Each line of the data has to be transcribed exactly.
---
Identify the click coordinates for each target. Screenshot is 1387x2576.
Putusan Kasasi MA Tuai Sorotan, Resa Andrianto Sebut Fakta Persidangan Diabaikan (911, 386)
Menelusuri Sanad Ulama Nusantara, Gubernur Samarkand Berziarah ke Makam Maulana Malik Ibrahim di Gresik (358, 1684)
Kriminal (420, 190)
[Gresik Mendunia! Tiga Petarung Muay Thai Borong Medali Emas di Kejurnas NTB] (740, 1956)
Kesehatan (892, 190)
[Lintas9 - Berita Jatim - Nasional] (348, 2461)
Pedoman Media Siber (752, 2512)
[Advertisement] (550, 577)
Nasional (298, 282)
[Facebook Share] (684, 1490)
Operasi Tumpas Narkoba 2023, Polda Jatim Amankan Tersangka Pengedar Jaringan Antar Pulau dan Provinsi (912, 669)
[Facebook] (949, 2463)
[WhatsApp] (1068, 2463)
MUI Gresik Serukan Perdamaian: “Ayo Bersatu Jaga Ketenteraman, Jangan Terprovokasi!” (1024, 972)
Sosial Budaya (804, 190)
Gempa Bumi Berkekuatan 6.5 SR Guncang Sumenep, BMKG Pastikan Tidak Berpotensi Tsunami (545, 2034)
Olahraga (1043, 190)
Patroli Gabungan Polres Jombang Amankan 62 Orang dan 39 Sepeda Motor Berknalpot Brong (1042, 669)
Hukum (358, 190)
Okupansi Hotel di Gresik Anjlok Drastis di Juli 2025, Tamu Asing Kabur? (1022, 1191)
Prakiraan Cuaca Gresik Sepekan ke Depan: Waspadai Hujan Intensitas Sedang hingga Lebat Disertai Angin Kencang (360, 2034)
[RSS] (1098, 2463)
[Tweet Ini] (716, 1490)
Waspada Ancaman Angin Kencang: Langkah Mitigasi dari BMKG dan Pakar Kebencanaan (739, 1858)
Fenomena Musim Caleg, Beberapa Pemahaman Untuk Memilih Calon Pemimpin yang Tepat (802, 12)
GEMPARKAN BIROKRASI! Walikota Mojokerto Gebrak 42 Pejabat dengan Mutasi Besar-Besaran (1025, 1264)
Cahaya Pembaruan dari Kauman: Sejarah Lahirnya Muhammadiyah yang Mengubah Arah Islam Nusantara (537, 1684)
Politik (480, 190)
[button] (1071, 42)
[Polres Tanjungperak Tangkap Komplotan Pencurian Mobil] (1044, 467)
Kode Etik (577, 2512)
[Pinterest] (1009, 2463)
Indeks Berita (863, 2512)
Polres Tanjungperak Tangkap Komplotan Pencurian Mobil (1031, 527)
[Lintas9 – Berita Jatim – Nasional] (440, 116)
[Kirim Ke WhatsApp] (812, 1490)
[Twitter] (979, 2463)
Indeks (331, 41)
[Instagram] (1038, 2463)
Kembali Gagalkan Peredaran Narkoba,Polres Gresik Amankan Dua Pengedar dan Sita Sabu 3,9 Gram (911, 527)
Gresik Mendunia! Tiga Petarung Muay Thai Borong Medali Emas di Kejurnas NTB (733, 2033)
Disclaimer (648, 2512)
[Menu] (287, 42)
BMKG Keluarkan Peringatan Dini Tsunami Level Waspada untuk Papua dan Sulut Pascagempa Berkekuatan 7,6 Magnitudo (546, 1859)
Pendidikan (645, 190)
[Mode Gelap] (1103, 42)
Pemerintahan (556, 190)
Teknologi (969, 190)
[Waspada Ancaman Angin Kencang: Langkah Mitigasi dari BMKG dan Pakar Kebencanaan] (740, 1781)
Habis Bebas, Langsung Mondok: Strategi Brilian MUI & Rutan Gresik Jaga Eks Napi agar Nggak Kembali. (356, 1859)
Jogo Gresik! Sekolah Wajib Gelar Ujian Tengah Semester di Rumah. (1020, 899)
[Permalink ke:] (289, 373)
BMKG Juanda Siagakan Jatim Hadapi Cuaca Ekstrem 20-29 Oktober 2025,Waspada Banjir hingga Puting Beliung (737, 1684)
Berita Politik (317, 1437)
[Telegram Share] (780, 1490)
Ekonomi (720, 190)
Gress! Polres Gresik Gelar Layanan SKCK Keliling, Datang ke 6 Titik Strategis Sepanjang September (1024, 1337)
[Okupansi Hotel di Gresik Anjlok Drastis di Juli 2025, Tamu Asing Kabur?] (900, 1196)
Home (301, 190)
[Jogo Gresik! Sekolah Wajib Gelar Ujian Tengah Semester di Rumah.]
---
Expected answer –
Identify the click coordinates for each target. Screenshot is 1387x2576.
Putusan Kasasi MA Tuai Sorotan, Resa Andrianto Sebut Fakta Persidangan Diabaikan (911, 386)
Menelusuri Sanad Ulama Nusantara, Gubernur Samarkand Berziarah ke Makam Maulana Malik Ibrahim di Gresik (358, 1684)
Kriminal (420, 190)
[Gresik Mendunia! Tiga Petarung Muay Thai Borong Medali Emas di Kejurnas NTB] (740, 1956)
Kesehatan (892, 190)
[Lintas9 - Berita Jatim - Nasional] (348, 2461)
Pedoman Media Siber (752, 2512)
[Advertisement] (550, 577)
Nasional (298, 282)
[Facebook Share] (684, 1490)
Operasi Tumpas Narkoba 2023, Polda Jatim Amankan Tersangka Pengedar Jaringan Antar Pulau dan Provinsi (912, 669)
[Facebook] (949, 2463)
[WhatsApp] (1068, 2463)
MUI Gresik Serukan Perdamaian: “Ayo Bersatu Jaga Ketenteraman, Jangan Terprovokasi!” (1024, 972)
Sosial Budaya (804, 190)
Gempa Bumi Berkekuatan 6.5 SR Guncang Sumenep, BMKG Pastikan Tidak Berpotensi Tsunami (545, 2034)
Olahraga (1043, 190)
Patroli Gabungan Polres Jombang Amankan 62 Orang dan 39 Sepeda Motor Berknalpot Brong (1042, 669)
Hukum (358, 190)
Okupansi Hotel di Gresik Anjlok Drastis di Juli 2025, Tamu Asing Kabur? (1022, 1191)
Prakiraan Cuaca Gresik Sepekan ke Depan: Waspadai Hujan Intensitas Sedang hingga Lebat Disertai Angin Kencang (360, 2034)
[RSS] (1098, 2463)
[Tweet Ini] (716, 1490)
Waspada Ancaman Angin Kencang: Langkah Mitigasi dari BMKG dan Pakar Kebencanaan (739, 1858)
Fenomena Musim Caleg, Beberapa Pemahaman Untuk Memilih Calon Pemimpin yang Tepat (802, 12)
GEMPARKAN BIROKRASI! Walikota Mojokerto Gebrak 42 Pejabat dengan Mutasi Besar-Besaran (1025, 1264)
Cahaya Pembaruan dari Kauman: Sejarah Lahirnya Muhammadiyah yang Mengubah Arah Islam Nusantara (537, 1684)
Politik (480, 190)
[button] (1071, 42)
[Polres Tanjungperak Tangkap Komplotan Pencurian Mobil] (1044, 467)
Kode Etik (577, 2512)
[Pinterest] (1009, 2463)
Indeks Berita (863, 2512)
Polres Tanjungperak Tangkap Komplotan Pencurian Mobil (1031, 527)
[Lintas9 – Berita Jatim – Nasional] (440, 116)
[Kirim Ke WhatsApp] (812, 1490)
[Twitter] (979, 2463)
Indeks (331, 41)
[Instagram] (1038, 2463)
Kembali Gagalkan Peredaran Narkoba,Polres Gresik Amankan Dua Pengedar dan Sita Sabu 3,9 Gram (911, 527)
Gresik Mendunia! Tiga Petarung Muay Thai Borong Medali Emas di Kejurnas NTB (733, 2033)
Disclaimer (648, 2512)
[Menu] (287, 42)
BMKG Keluarkan Peringatan Dini Tsunami Level Waspada untuk Papua dan Sulut Pascagempa Berkekuatan 7,6 Magnitudo (546, 1859)
Pendidikan (645, 190)
[Mode Gelap] (1103, 42)
Pemerintahan (556, 190)
Teknologi (969, 190)
[Waspada Ancaman Angin Kencang: Langkah Mitigasi dari BMKG dan Pakar Kebencanaan] (740, 1781)
Habis Bebas, Langsung Mondok: Strategi Brilian MUI & Rutan Gresik Jaga Eks Napi agar Nggak Kembali. (356, 1859)
Jogo Gresik! Sekolah Wajib Gelar Ujian Tengah Semester di Rumah. (1020, 899)
[Permalink ke:] (289, 373)
BMKG Juanda Siagakan Jatim Hadapi Cuaca Ekstrem 20-29 Oktober 2025,Waspada Banjir hingga Puting Beliung (737, 1684)
Berita Politik (317, 1437)
[Telegram Share] (780, 1490)
Ekonomi (720, 190)
Gress! Polres Gresik Gelar Layanan SKCK Keliling, Datang ke 6 Titik Strategis Sepanjang September (1024, 1337)
[Okupansi Hotel di Gresik Anjlok Drastis di Juli 2025, Tamu Asing Kabur?] (900, 1196)
Home (301, 190)
[Jogo Gresik! Sekolah Wajib Gelar Ujian Tengah Semester di Rumah.]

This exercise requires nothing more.